S&P futures are higher in early Wednesday trading, alongside Asian stocks and European bourses, both solidly in the green as the EUR/USD drifts below the 1.20 “redline” while the dollar rebounds off a two and a half year low following the US “measured” response to North Korea’s missile test, which soothed jittery investors who now turn their focus to US economic data. Equity indexes in Japan, Hong Kong, and South Korea also rose while 10Y US Treasuries are steady before the release of ADP employment and GDP data, both of which are expected to show an increase. The VIX is down fractionally to 11.60.
European stocks rose higher, tracking counterparts in Asia and the United States and reversing losses from the day before when investors were spooked by Pyongyang’s firing of a ballistic missile over Japan. Fears that this could trigger an aggressive response receded on Wednesday after the United Nations – in a statement drafted by the United States – condemned North Korea’s latest missile launch but held back any threat of new sanctions.
Trump, who previously vowed not to let North Korea develop nuclear missiles that can hit the mainland United States, said the world had received North Korea’s latest message “loud and clear”.
“Instead of the (U.S.) President responding to the escalation via Twitter, as has happened on many recent occasions, the White House issued an official statement to condemn the action,” said IronFX analyst Charalambos Pissouros. “This may have been interpreted by investors as a sign that the US will approach the situation in a more measured and diplomatic manner, as opposed to raining down ’fire and fury’.” North Korean media reports on the launch also lacked their usual claims of technical advances, indicating the test may not have succeeded as planned.
Boosted by this optimism from Trump’s response, European markets rebounded after yesterday’s U.S.-led unwind of the North Korea related risk-off move. DXY holds at overnight strongest levels; AUD marginally outperforms after solid construction data; USD/JPY briefly traded above 110.00 through the European open which also provides a lift to U.S. equity futures.
In Europe, the pan-European STOXX 600 gained 0.5%, recovering nearly all the ground lost in the previous session and banking stocks – which had led the risk-averse move lower on Tuesday – were up nearly 1 percent, while the utilities sector lags after France warns on eventual closure of nuclear plants. European strength emerged after the stronger dollar pushed the EURUSD off the 1.20 led, trading below 1.950 last. The U.K.’s FTSE 100 Index increased 0.2%. Germany’s DAX Index rose 0.4 percent, the largest advance in more than a week.
European upside followed gains in Asia, where MSCI’s broadest index of Asia-Pacific shares outside Japan rose 0.6% while Japan’s Nikkei rose 0.7%. The Hang Seng Index rose 1.2%, closing above 28,000 for the first time in two years as concern over North Korea tensions waned and China Shenhua Energy led power producers higher, while banks rose ahead of earnings results.

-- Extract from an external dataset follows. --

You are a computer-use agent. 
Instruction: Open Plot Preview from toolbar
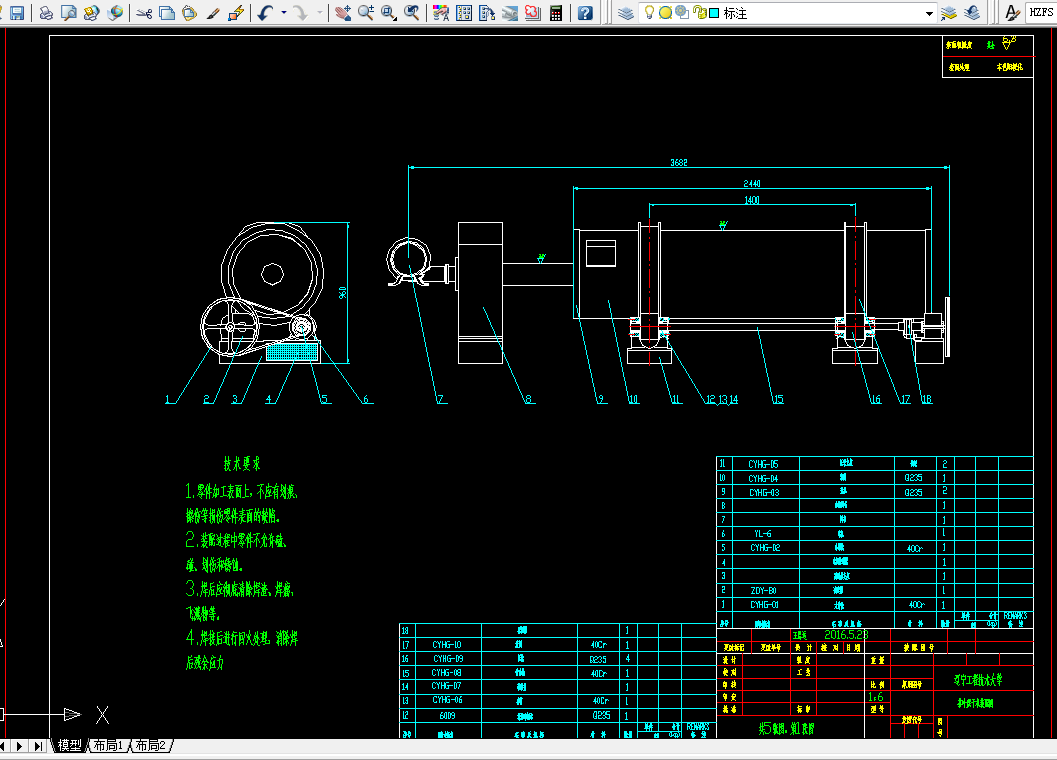pos(69,13)
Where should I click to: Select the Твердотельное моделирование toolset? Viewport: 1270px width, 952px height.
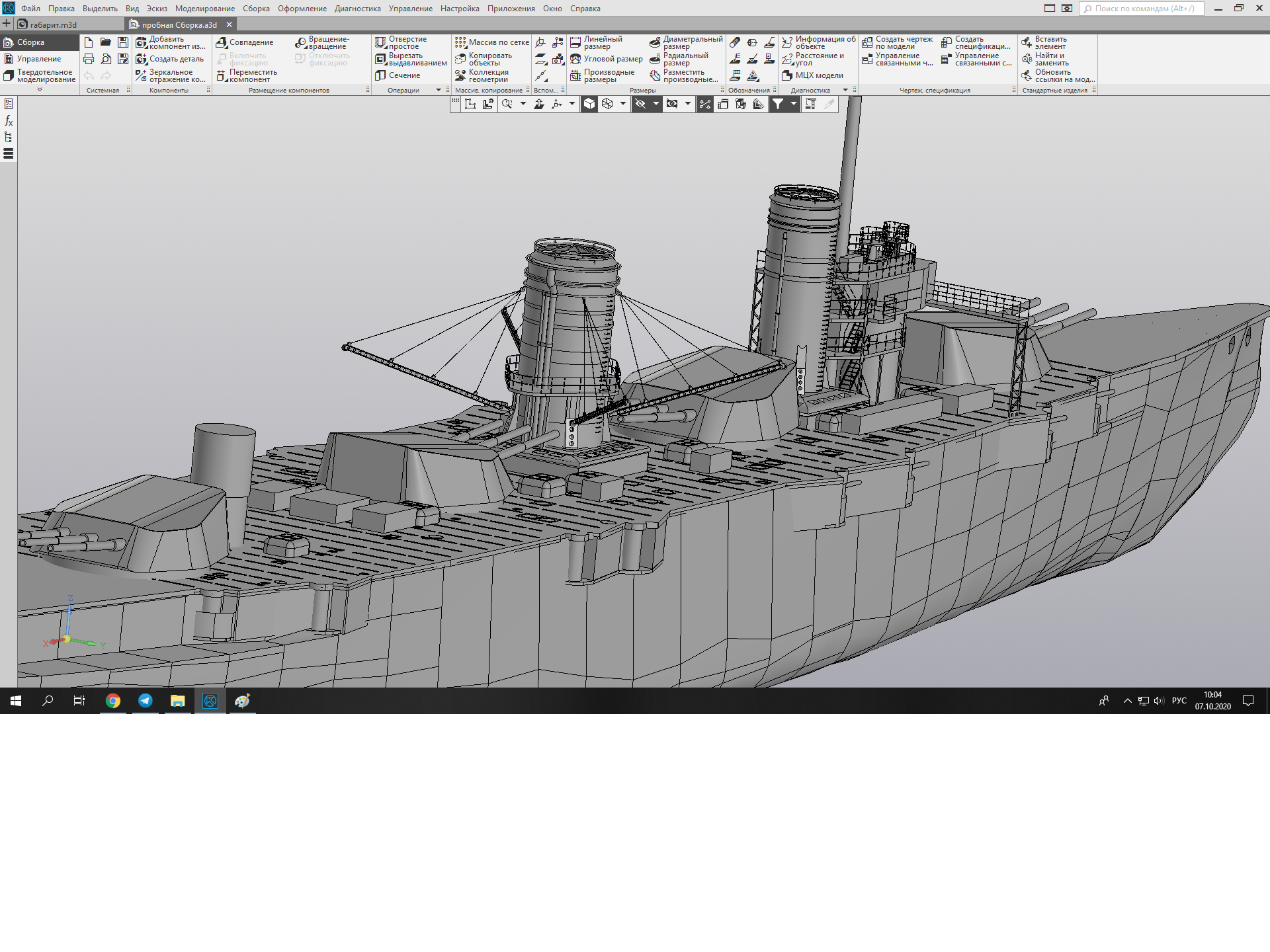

The Shanghai Composite Index fluctuated before edging lower. The MSCI Asia Pacific Index rose 0.2 percent.
The Chinese currency extended a surge that made it Asia’s best performer this month, rising to its highest level since June 2016 amid a weak dollar, following 11 consecutive days of increases in the offshore CNH. The CNY strengthens 0.05% to 6.5923 per dollar as of late afternoon trading in Shanghai in fourth day of gains; the currency has climbed 2.1% this month. On Wednesday, the PBOC strengthened the yuan reference rate for the third day, raising it by 0.29% to 6.6102, meanwhile the Bloomberg replica of CFETS index, which tracks the yuan against 24 currencies, climbed 0.37% to 94.0325, highest since Aug. 11
Meanwhile, Bund futures edged higher as German regional CPIs indicated a national reading broadly in-line with consensus, German and U.K. curves slightly steeper. Euro zone government bond yields, which fell to fresh lows on Tuesday, edged up on Wednesday as forecast-beating inflation in Spain was expected to be followed by similar data in Germany, defying the euro’s recent strength. The yield on 10-year Treasuries climbed less than one basis point to 2.13%. Germany’s 10-year Bunds increased one basis point to 0.35%, while Britain’s 10-year yield gained two basis points to 1.019%, the largest advance in more than a week.
In commodities, gasoline hit a two-year high, rallying another 2.8%, after Hurricane Harvey shut down nearly a fifth of U.S refining capacity, and more closures are expected.
However, the rising crude inventories as a result of refinery shutdowns, weighed on oil prices. U.S. crude futures fell 0.6 percent to $46.17 a barrel, after touching a five-week low on Tuesday. Brent slipped 0.6 percent to $51.67. Spot gold edged marginally lower to $1,309.39 an ounce on Wednesday. On Tuesday, the precious metal jumped to its highest since Trump was elected U.S. president.
Economic data include second print on GDP growth, weekly MBA mortgage applications and August ADP employment. Analog Devices Inc. and Workday Inc. are among companies reporting earnings.